@guolinke I am just wondering if recommending using mnative can yield better performance for those installing directly from install_github (default is mcore2 in R).
Installation log when installing using install_github in Windows for instance: we can see it is tuned for Core 2 architecture:
c:/Rtools/mingw_64/bin/g++ -m64 -std=c++0x -I"C:/PROGRA~1/MIE74D~1/RCLIEN~1/R_SERVER/include" -DNDEBUG -I../..//include -DUSE_SOCKET -I"C:/swarm/workspace/External-R-3.3.2/vendor/extsoft/include" -fopenmp -pthread -std=c++11 -O2 -Wall -mtune=core2 -c lightgbm-all.cpp -o lightgbm-all.o
c:/Rtools/mingw_64/bin/g++ -m64 -std=c++0x -I"C:/PROGRA~1/MIE74D~1/RCLIEN~1/R_SERVER/include" -DNDEBUG -I../..//include -DUSE_SOCKET -I"C:/swarm/workspace/External-R-3.3.2/vendor/extsoft/include" -fopenmp -pthread -std=c++11 -O2 -Wall -mtune=core2 -c lightgbm_R.cpp -o lightgbm_R.o
c:/Rtools/mingw_64/bin/g++ -m64 -shared -s -static-libgcc -o lightgbm.dll tmp.def ./lightgbm-all.o ./lightgbm_R.o -fopenmp -pthread -lws2_32 -liphlpapi -LC:/swarm/workspace/External-R-3.3.2/vendor/extsoft/lib/x64 -LC:/swarm/workspace/External-R-3.3.2/vendor/extsoft/lib -LC:/PROGRA~1/MIE74D~1/RCLIEN~1/R_SERVER/bin/x64 -lR
This would require adding in the README.md of the R-package that to maximize performance, adding -march=native should be done but might break packages.
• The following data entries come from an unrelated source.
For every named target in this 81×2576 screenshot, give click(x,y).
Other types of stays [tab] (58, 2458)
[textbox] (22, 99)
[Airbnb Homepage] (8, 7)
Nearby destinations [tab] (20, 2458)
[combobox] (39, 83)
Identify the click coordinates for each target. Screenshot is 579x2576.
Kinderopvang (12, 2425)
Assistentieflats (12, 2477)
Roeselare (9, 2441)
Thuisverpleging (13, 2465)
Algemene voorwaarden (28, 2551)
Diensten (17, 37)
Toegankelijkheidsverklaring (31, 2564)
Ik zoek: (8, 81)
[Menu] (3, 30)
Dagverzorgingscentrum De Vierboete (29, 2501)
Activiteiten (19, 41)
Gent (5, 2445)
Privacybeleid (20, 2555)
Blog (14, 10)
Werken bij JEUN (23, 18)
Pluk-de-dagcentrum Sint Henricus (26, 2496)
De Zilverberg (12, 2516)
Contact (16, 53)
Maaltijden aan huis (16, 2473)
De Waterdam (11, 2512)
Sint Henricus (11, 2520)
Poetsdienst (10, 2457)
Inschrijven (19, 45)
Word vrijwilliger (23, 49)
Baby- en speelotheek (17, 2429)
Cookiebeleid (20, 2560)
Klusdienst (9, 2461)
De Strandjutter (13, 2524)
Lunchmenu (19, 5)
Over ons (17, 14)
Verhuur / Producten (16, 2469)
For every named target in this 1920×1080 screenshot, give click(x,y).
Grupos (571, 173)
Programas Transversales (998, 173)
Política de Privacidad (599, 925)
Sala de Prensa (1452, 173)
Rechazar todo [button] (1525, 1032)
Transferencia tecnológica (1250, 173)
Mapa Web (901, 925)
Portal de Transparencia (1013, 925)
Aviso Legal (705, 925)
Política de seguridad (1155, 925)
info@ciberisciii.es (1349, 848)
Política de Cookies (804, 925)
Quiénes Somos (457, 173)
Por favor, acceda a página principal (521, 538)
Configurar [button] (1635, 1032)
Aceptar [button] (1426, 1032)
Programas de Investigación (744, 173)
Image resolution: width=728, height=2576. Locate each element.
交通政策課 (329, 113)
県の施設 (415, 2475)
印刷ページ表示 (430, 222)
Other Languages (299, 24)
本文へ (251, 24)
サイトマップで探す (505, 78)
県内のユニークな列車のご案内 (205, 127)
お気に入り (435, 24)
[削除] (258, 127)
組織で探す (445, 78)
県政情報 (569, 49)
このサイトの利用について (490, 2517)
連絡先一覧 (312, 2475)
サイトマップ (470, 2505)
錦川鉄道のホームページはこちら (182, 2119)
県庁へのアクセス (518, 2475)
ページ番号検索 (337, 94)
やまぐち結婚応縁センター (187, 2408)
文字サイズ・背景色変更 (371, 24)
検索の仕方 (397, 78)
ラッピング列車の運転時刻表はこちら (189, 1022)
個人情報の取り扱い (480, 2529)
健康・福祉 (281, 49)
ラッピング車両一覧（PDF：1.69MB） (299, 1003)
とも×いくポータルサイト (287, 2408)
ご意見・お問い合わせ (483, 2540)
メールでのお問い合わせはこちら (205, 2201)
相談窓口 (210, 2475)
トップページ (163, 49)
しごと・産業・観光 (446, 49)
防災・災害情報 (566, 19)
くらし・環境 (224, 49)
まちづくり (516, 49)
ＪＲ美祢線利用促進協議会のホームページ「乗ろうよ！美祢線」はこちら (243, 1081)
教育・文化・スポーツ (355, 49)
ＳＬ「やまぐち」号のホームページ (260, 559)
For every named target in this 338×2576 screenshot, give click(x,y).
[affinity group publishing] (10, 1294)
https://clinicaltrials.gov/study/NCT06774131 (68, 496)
Regarding -O3 (if we were to push for even more), I know it is refused by CRAN for compatibility issues (some packages are breaking with -O3).
@Laurae2 , did that means that we should alter the c++ build rather than just R libraries. I think we can make that a suggestion rather than a compulsory process.
@Laurae2
I remember the difference between O2 and O3 in LightGBM is very small.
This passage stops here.